A Apple escreveu mais um capítulo inédito na história do capitalismo moderno. Em julho de 2026, a fabricante do iPhone consolidou uma valorização de mercado superior a US$ 5 trilhões, tornando-se apenas a segunda empresa na história a atingir esse patamar astronômico. Com o feito, a companhia de Cupertino reconquistou o trono de corporação mais valiosa do planeta, desbancando a NVIDIA, que havia ocupado esse posto durante a corrida febril pelo domínio da inteligência artificial.
Para se ter a dimensão do que representa US$ 5 trilhões, basta compará-la ao Produto Interno Bruto de países inteiros. Esse valor supera o PIB do Japão, a terceira maior economia do mundo, e equivale a aproximadamente um quarto de toda a riqueza gerada pelos Estados Unidos em um ano. É uma cifra que, há uma década, seria considerada ficção científica para qualquer análise de mercado.
A trajetória da Apple em direção a essa marca não foi linear. A empresa acumula recordes históricos desde 2018, quando se tornou a primeira companhia do mundo a valer US$ 1 trilhão. Desde então, cada novo limiar parecia improvável até o momento em que era superado: US$ 2 trilhões em 2020, US$ 3 trilhões em 2022. Agora, com o ecossistema de serviços em expansão, o crescente apelo da linha de produtos com recursos de IA e uma base de usuários fidelíssima ao redor do mundo, o mercado recompensou a companhia com uma valorização sem precedentes.
A disputa com a NVIDIA revela um momento peculiar da economia digital. A fabricante de chips, impulsionada pela demanda explosiva por processadores voltados ao treinamento de modelos de inteligência artificial, havia se tornado uma das empresas de crescimento mais rápido da história recente. Que a Apple tenha conseguido ultrapassá-la diz tanto sobre a resiliência do modelo de negócios da empresa de Tim Cook quanto sobre a maturação do mercado de IA, que começa a precificar retornos de longo prazo com mais cautela.

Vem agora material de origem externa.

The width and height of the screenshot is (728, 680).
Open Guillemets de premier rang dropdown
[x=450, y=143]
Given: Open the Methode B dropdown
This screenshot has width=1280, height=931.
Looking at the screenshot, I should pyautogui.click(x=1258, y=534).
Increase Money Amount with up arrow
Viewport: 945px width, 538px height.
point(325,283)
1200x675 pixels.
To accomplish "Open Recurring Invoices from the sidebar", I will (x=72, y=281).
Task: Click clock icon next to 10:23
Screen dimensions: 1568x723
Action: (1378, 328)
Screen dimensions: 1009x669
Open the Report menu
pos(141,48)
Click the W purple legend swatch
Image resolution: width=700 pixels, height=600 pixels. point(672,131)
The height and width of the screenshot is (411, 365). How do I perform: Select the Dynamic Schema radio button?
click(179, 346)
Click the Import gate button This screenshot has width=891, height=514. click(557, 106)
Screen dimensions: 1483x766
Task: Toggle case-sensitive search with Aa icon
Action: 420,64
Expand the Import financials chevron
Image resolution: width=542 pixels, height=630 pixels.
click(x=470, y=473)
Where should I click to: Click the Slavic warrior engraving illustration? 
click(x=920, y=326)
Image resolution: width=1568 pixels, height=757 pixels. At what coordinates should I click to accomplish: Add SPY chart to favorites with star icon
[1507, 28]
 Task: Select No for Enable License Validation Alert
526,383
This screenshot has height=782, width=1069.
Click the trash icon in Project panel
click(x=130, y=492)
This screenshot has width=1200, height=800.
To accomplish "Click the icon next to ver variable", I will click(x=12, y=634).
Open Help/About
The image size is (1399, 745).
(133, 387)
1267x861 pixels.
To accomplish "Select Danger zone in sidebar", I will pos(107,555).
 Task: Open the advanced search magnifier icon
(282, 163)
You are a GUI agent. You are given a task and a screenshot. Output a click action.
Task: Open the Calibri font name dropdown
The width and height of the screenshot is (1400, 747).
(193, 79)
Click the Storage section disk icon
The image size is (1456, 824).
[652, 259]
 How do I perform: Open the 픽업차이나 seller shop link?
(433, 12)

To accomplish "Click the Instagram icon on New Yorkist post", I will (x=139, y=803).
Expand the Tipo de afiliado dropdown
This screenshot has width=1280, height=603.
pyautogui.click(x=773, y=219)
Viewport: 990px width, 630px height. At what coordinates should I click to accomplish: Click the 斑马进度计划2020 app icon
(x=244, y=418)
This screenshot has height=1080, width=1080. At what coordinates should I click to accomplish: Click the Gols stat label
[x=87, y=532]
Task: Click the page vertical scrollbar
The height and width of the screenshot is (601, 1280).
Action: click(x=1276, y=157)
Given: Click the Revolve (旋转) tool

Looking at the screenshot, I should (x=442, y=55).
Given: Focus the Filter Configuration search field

O marco não é apenas financeiro — é simbólico. Ele reafirma que, em um setor dominado por apostas em novas tecnologias, uma empresa capaz de combinar hardware premium, serviços recorrentes e uma marca de alcance global ainda pode superar qualquer tendência de curto prazo. Para investidores, analistas e consumidores, a pergunta que fica é inevitável: até onde a Apple pode ir?